> _EXERCISE TASK_
Reproduce each of the rows below word for word, keeping every character and line as it stands.

________

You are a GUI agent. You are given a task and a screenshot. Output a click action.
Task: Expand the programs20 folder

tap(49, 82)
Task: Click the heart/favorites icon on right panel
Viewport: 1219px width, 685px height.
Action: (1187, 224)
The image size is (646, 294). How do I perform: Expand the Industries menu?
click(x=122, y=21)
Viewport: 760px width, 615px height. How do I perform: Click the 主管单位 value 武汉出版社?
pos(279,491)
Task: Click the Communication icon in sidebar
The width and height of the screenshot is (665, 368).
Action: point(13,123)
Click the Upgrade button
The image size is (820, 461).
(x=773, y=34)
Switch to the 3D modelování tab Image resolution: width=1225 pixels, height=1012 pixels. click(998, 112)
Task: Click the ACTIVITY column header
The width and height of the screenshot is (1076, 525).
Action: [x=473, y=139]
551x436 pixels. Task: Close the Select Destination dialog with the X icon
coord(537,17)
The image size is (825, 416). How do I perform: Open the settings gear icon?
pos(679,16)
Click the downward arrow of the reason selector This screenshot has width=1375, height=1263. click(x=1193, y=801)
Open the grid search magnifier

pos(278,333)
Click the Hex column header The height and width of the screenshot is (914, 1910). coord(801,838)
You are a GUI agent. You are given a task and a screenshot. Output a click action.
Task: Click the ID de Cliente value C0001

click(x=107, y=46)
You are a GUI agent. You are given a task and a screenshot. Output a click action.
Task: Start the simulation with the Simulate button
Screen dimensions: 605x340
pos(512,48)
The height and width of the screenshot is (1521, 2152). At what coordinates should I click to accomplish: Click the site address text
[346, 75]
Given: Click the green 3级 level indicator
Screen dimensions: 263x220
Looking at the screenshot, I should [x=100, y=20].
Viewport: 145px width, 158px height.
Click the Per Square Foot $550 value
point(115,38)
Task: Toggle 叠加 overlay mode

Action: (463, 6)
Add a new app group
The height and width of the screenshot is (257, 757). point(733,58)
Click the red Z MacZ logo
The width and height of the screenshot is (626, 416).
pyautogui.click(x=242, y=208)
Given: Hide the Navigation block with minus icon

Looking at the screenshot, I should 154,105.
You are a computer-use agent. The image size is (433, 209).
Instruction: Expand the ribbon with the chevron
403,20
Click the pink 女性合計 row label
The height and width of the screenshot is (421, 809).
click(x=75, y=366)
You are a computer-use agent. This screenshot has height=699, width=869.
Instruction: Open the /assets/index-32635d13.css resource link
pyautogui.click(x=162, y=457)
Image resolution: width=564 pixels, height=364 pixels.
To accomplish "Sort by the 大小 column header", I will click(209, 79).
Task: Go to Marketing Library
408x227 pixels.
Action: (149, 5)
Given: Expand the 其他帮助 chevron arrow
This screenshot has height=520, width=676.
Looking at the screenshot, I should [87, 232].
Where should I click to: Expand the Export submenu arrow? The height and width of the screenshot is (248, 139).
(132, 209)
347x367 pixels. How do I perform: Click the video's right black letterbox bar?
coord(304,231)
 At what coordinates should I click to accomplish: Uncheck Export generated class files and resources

________

> _FULL RESPONSE_
You are a GUI agent. You are given a task and a screenshot. Output a click action.
Task: Expand the programs20 folder

tap(49, 82)
Task: Click the heart/favorites icon on right panel
Viewport: 1219px width, 685px height.
Action: (1187, 224)
The image size is (646, 294). How do I perform: Expand the Industries menu?
click(x=122, y=21)
Viewport: 760px width, 615px height. How do I perform: Click the 主管单位 value 武汉出版社?
pos(279,491)
Task: Click the Communication icon in sidebar
The width and height of the screenshot is (665, 368).
Action: point(13,123)
Click the Upgrade button
The image size is (820, 461).
(x=773, y=34)
Switch to the 3D modelování tab Image resolution: width=1225 pixels, height=1012 pixels. click(998, 112)
Task: Click the ACTIVITY column header
The width and height of the screenshot is (1076, 525).
Action: [x=473, y=139]
551x436 pixels. Task: Close the Select Destination dialog with the X icon
coord(537,17)
The image size is (825, 416). How do I perform: Open the settings gear icon?
pos(679,16)
Click the downward arrow of the reason selector This screenshot has width=1375, height=1263. click(x=1193, y=801)
Open the grid search magnifier

pos(278,333)
Click the Hex column header The height and width of the screenshot is (914, 1910). coord(801,838)
You are a GUI agent. You are given a task and a screenshot. Output a click action.
Task: Click the ID de Cliente value C0001

click(x=107, y=46)
You are a GUI agent. You are given a task and a screenshot. Output a click action.
Task: Start the simulation with the Simulate button
Screen dimensions: 605x340
pos(512,48)
The height and width of the screenshot is (1521, 2152). At what coordinates should I click to accomplish: Click the site address text
[346, 75]
Given: Click the green 3级 level indicator
Screen dimensions: 263x220
Looking at the screenshot, I should [x=100, y=20].
Viewport: 145px width, 158px height.
Click the Per Square Foot $550 value
point(115,38)
Task: Toggle 叠加 overlay mode

Action: (463, 6)
Add a new app group
The height and width of the screenshot is (257, 757). point(733,58)
Click the red Z MacZ logo
The width and height of the screenshot is (626, 416).
pyautogui.click(x=242, y=208)
Given: Hide the Navigation block with minus icon

Looking at the screenshot, I should 154,105.
You are a computer-use agent. The image size is (433, 209).
Instruction: Expand the ribbon with the chevron
403,20
Click the pink 女性合計 row label
The height and width of the screenshot is (421, 809).
click(x=75, y=366)
You are a computer-use agent. This screenshot has height=699, width=869.
Instruction: Open the /assets/index-32635d13.css resource link
pyautogui.click(x=162, y=457)
Image resolution: width=564 pixels, height=364 pixels.
To accomplish "Sort by the 大小 column header", I will click(209, 79).
Task: Go to Marketing Library
408x227 pixels.
Action: (149, 5)
Given: Expand the 其他帮助 chevron arrow
This screenshot has height=520, width=676.
Looking at the screenshot, I should [87, 232].
Where should I click to: Expand the Export submenu arrow? The height and width of the screenshot is (248, 139).
(132, 209)
347x367 pixels. How do I perform: Click the video's right black letterbox bar?
coord(304,231)
 At what coordinates should I click to accomplish: Uncheck Export generated class files and resources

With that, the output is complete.